Almost any professing Christian knows the story of the Prophet Elijah, especially of his altar battle with the priests of Baal (I Kings 18:20-40). However, I have noticed something about the use of his story: while plenty of attention is given to that element, others are overlooked. Conveniently? I suspect so.
Elijah cannot see all of his fellow countrymen. In particular, he cannot see their hearts. He bewails what appears to him to be the complete failure of God among His covenant people. "Couldn't you hold on to anyone other than me?" he cries.God quickly rebukes him. "Not only have I kept you, Elijah," He says, "but I have kept seven thousand others, too, to be faithful to Me."

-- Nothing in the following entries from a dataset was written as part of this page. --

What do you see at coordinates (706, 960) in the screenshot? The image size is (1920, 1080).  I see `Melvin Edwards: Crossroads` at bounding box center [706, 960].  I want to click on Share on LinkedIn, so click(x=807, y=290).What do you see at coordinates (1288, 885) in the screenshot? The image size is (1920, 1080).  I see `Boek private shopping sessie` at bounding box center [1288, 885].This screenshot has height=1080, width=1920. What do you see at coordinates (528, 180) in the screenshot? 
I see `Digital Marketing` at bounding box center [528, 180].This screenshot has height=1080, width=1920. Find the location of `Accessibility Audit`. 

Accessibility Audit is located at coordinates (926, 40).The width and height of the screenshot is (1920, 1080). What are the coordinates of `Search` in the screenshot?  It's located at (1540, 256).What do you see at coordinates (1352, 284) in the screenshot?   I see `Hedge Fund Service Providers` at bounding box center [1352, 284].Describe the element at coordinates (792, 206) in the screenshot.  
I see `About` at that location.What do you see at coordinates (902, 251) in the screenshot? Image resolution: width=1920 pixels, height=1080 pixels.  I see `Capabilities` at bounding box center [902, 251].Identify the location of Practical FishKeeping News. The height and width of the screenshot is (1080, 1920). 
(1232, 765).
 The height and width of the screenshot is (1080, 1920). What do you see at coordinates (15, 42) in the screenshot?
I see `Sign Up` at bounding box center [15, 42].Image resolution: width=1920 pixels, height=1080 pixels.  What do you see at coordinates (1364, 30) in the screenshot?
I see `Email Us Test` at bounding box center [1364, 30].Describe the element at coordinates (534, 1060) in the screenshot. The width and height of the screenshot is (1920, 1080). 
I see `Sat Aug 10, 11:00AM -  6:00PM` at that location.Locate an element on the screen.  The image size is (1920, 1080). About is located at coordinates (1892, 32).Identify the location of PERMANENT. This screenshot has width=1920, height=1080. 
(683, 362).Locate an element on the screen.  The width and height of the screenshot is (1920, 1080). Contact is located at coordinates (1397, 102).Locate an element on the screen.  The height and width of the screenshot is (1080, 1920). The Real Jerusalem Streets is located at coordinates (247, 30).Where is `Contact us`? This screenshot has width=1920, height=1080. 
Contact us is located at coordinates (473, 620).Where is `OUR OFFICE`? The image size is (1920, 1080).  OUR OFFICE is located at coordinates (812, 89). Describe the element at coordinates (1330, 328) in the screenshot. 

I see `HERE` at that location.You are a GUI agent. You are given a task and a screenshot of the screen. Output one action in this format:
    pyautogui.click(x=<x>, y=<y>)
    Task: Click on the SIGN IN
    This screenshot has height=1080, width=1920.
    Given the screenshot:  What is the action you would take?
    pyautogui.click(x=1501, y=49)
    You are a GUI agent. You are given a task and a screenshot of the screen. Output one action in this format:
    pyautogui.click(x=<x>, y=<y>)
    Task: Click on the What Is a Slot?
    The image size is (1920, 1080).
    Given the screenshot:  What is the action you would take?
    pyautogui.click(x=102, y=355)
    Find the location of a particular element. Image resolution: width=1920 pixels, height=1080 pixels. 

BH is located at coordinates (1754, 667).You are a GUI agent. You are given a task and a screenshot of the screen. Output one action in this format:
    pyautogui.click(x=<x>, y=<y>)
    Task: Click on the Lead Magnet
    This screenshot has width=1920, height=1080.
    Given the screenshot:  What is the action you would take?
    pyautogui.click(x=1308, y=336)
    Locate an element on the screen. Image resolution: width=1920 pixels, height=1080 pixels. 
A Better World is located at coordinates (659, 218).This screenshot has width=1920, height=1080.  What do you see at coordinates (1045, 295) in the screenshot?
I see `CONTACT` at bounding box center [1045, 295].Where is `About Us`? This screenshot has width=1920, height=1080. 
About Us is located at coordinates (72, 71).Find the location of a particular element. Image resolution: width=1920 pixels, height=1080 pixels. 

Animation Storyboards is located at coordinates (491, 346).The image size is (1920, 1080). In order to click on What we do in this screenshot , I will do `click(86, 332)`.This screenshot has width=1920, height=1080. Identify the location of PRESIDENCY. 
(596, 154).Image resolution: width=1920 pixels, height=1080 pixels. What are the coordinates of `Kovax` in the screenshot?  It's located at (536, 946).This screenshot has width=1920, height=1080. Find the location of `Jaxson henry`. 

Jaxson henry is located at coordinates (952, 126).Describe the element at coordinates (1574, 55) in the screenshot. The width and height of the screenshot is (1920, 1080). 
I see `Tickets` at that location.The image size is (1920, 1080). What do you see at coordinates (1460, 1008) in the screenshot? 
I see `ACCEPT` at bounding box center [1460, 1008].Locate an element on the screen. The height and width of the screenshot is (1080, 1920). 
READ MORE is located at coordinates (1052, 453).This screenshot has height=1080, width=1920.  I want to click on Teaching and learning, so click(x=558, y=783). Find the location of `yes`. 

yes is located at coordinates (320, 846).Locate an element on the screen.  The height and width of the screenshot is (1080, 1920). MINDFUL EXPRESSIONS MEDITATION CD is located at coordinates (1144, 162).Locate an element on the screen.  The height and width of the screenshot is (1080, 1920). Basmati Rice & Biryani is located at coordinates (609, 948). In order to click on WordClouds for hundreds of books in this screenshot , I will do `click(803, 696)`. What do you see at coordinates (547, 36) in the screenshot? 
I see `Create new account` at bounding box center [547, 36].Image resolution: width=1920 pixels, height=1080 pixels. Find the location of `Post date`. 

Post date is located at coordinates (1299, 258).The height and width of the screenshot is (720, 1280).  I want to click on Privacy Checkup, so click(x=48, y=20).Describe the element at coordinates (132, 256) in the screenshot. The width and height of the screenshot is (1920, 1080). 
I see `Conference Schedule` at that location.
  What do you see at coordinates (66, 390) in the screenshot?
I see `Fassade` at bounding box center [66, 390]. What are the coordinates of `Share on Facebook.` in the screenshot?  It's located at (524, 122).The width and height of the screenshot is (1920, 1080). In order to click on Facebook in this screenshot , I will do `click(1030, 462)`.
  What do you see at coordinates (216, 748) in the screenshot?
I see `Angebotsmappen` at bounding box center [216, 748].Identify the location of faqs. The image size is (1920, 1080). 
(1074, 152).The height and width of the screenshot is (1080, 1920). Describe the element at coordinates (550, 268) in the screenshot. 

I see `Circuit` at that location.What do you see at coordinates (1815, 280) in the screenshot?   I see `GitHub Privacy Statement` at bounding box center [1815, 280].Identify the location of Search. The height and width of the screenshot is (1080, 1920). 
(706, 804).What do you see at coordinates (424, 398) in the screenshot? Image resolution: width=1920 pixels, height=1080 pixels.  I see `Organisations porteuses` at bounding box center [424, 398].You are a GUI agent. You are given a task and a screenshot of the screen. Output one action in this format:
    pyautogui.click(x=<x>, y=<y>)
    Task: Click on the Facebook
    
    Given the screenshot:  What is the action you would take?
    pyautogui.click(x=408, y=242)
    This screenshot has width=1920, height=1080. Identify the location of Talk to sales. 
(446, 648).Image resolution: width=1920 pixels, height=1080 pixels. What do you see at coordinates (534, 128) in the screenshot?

Notice what He doesn't say. God doesn't express hope that there are others. He knows so. Nor does He leave it as some vague assertion, as if there were some, somewhere. No, He knows that there are seven thousand, and that is in Israel, the rebellious northern kingdom. And, most startlingly of all, He doesn't refer to anyone who has remained faithful because of some inherent superiority, but because He has retained them!
These words of God Himself say nothing of free will, but rather of His own actions to produce a definite event, the retention of a faithful church in a rebellious and paganistic culture. This is unconditional election and perseverance of the saints, not any antinomian concept of "once saved, always saved." We don't hear this verse preached because it so thoroughly casts down human pride and sufficiency and lifts up God's sovereign grace. And it is such a shame that the people of God are denied the assurance of faith that this kind of God engenders.